Here, every campground is full. “No vacancy” signs light up the doors of motels and resorts. Fauster Madariaga, a guide for a local outfitting company, says it’s busier than he’s ever seen it. Without the extra fish from the state Department of Fish and Wildlife, he says whatever trout remain will go quickly. Mr. Madariaga used to work in a hatchery, so he knows bacterial outbreaks aren’t terribly uncommon. But the timing of this one, and the severity? “It’s strange,” he said. “It’s just strange.”

By July 21, it became clear that the hatcheries couldn’t contain the outbreak. State wildlife officials had never seen this bacteria in California. Typical treatments proved useless. Probiotic feed meant to boost fish immune systems didn’t fare any better. The only options remaining were to watch the fish die slowly in their raceways or to euthanize them. All three million of them.
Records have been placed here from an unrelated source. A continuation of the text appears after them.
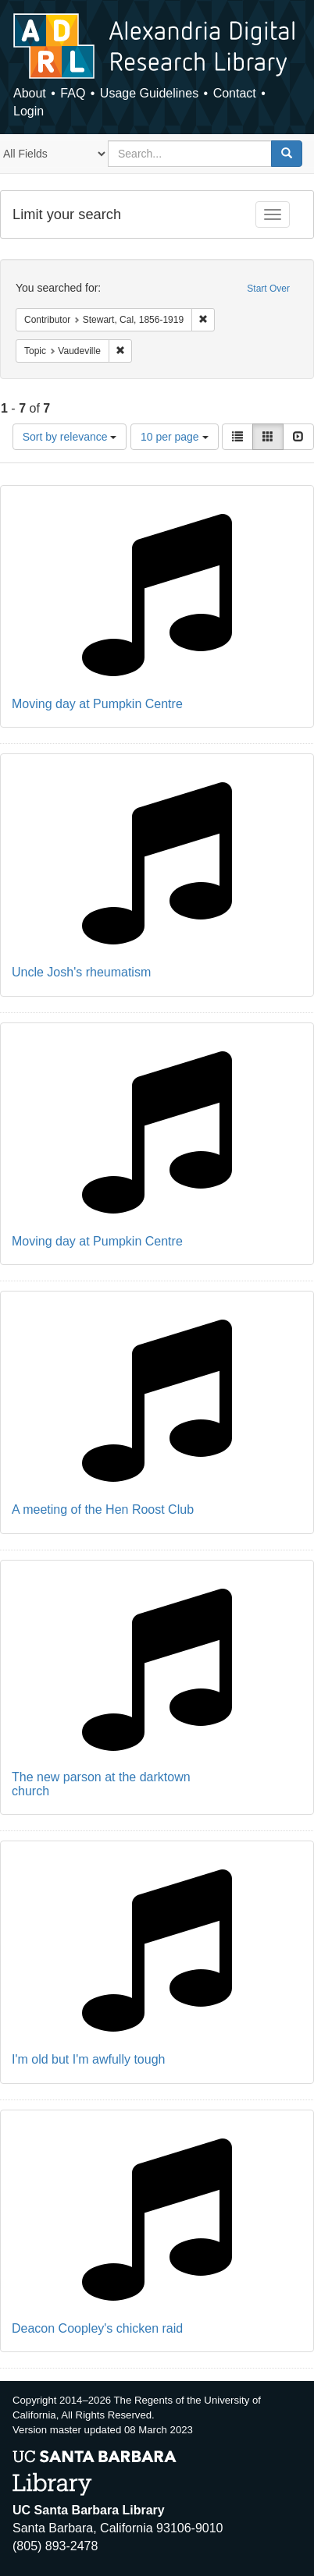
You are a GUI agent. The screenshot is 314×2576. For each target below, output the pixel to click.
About (29, 93)
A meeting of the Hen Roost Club (103, 1509)
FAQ (72, 93)
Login (28, 111)
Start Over (268, 288)
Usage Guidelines (149, 93)
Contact (234, 93)
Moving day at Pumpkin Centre (97, 703)
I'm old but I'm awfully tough (88, 2059)
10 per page (175, 437)
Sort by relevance (70, 437)
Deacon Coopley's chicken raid (97, 2328)
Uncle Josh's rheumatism (81, 972)
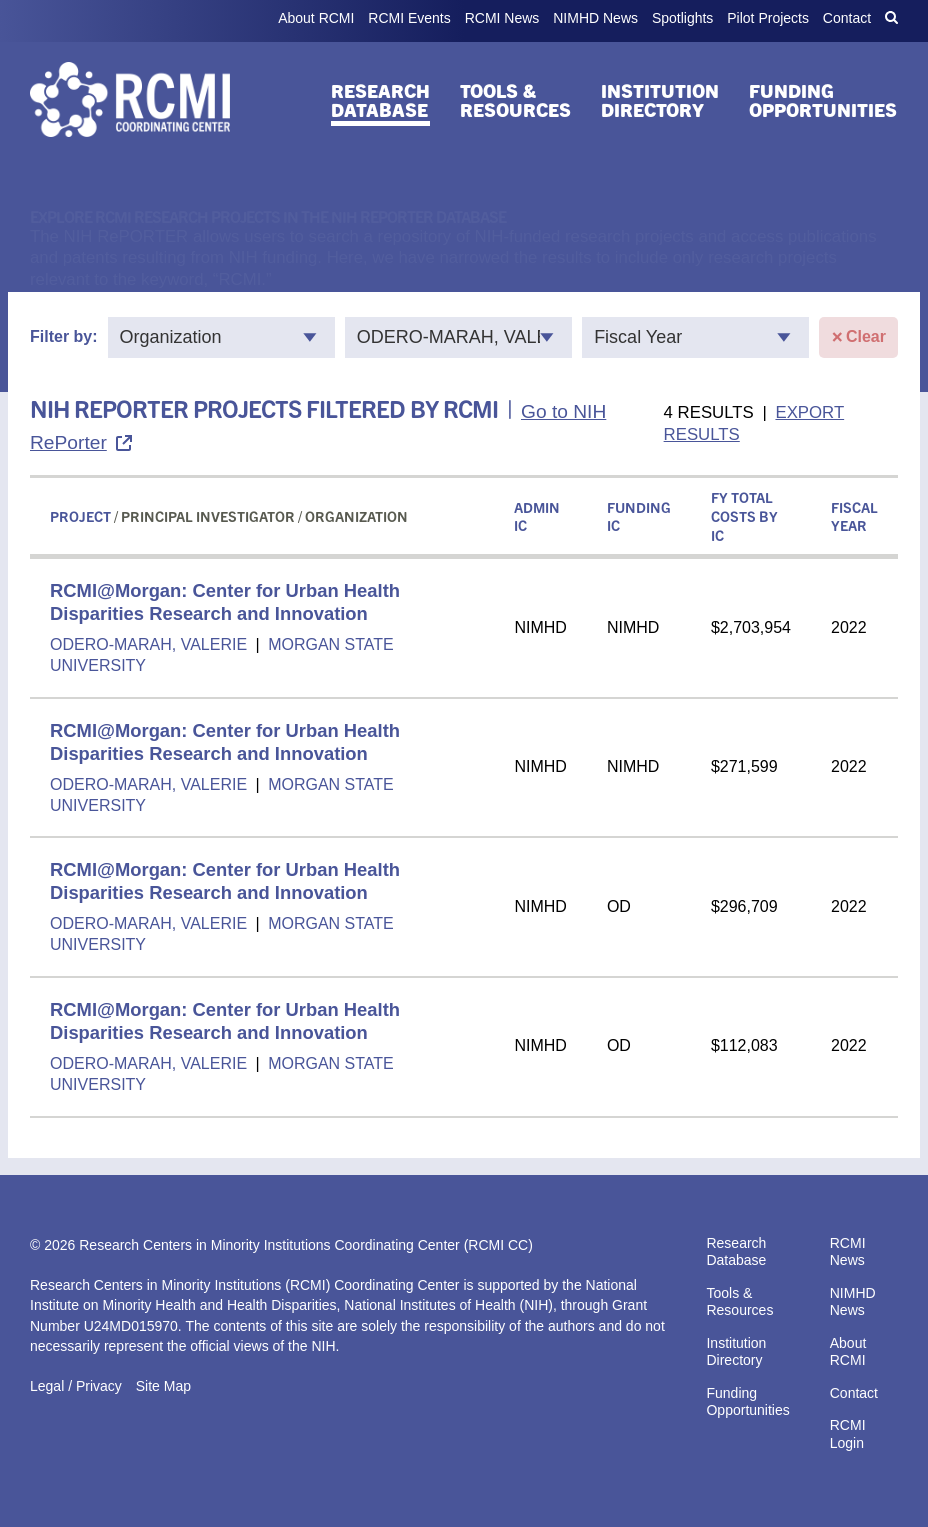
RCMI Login (848, 1434)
The decision proved painful. Mr. Rowan and his team are in many ways the closest to the fish. They’re the ones who care for them and watch them grow. Every day, there is genuine excitement at the hatchery, exclamations of “Look at these guys!” and “They’re doing amazing!” Killing three million of anything takes its toll.

“We got into this line of work because we love fish,” Mr. Rowan said. “It sucks.”

On July 29, state officials started the euthanization process, exposing groups of trout to high concentrations of carbon dioxide. They’re now working to completely empty and disinfect all of the raceways, and Mr. Rowan has hopes for a vaccination program down the line. But even then, it’s not clear the story will be over.

There’s a good chance all this effort came too late. Since many of the fish are asymptomatic, it’s probable that long before the lactococcus garvieae test came back positive, infected fish were being released into the wild. And so slowly, silently, the bacteria may keep spreading. And faster than anyone expected, the problem we thought was in our grasp might wriggle free, and slip away.